Collected data:

● ● ● ● ●

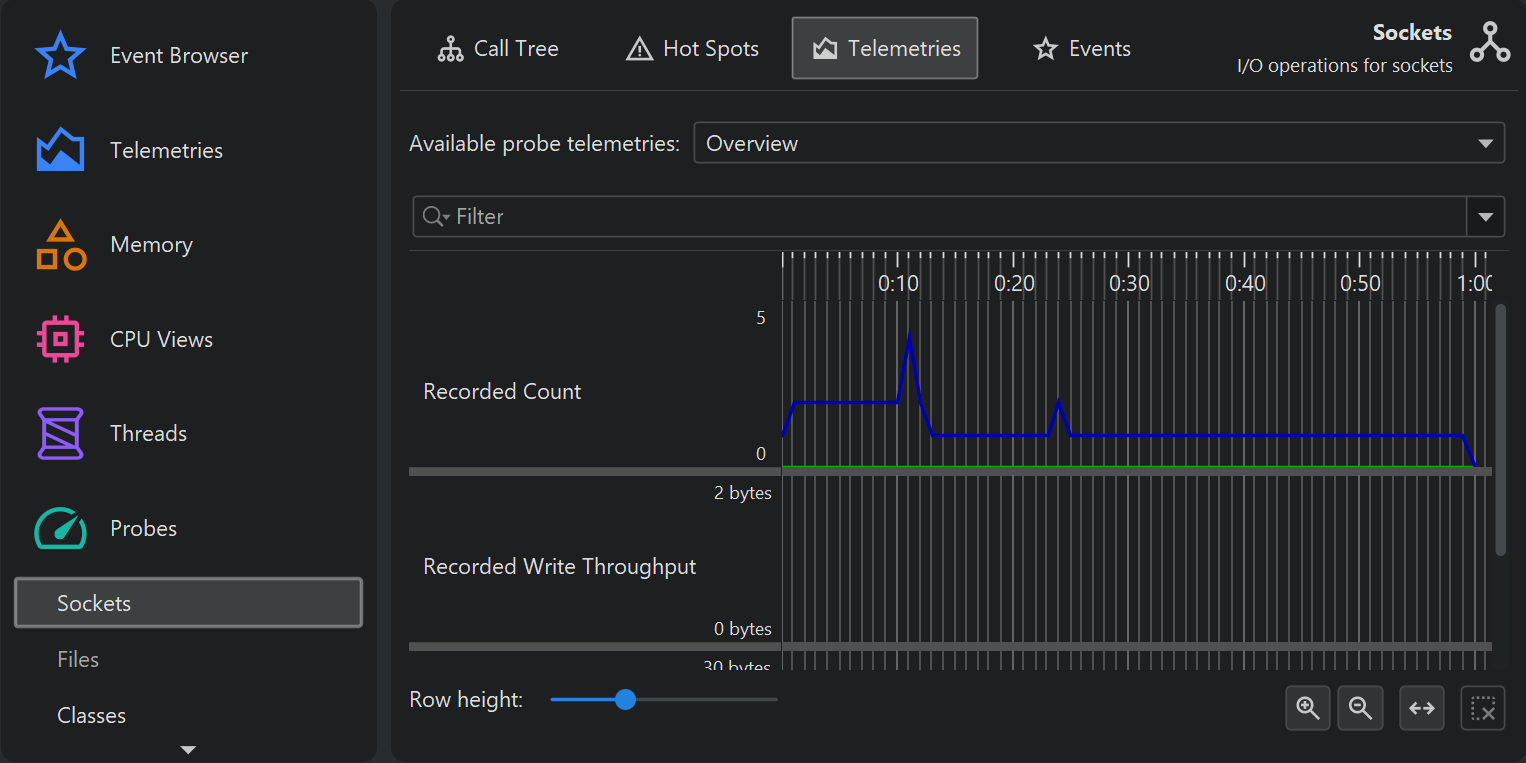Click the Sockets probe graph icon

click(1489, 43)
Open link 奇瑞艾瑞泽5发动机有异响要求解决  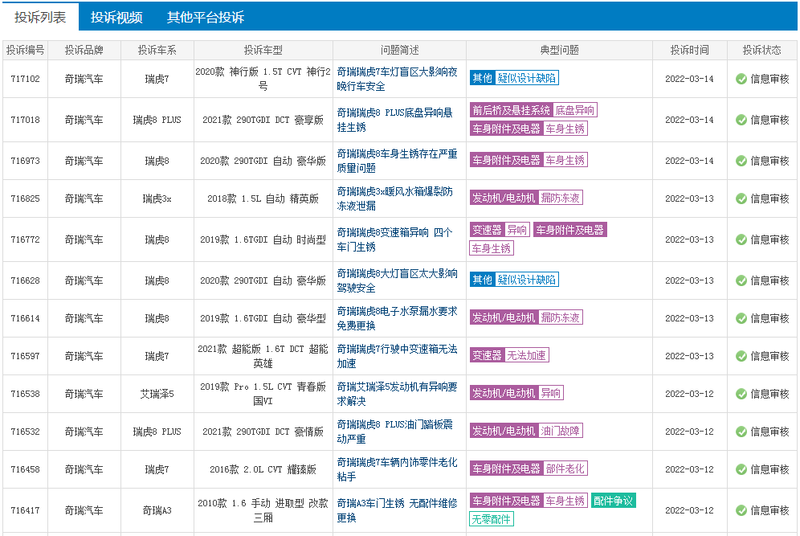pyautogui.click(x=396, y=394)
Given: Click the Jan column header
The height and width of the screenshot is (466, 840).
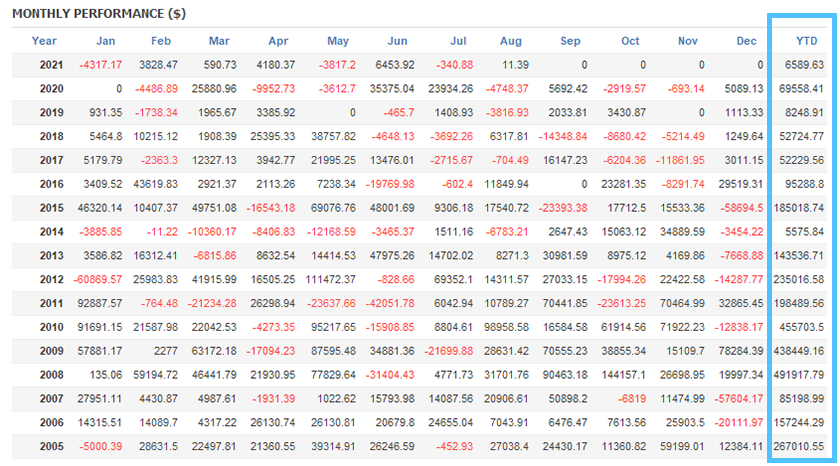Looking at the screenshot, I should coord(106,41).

● ● ● ● ●

- TO DO
Would you transcribe exactly, and only, the lines from the one containing "Given: Click the Jan column header" through the last line of the records above, both included, leaving out the pictures?

- RESULT OF THE EXERCISE
Given: Click the Jan column header
The height and width of the screenshot is (466, 840).
Looking at the screenshot, I should coord(106,41).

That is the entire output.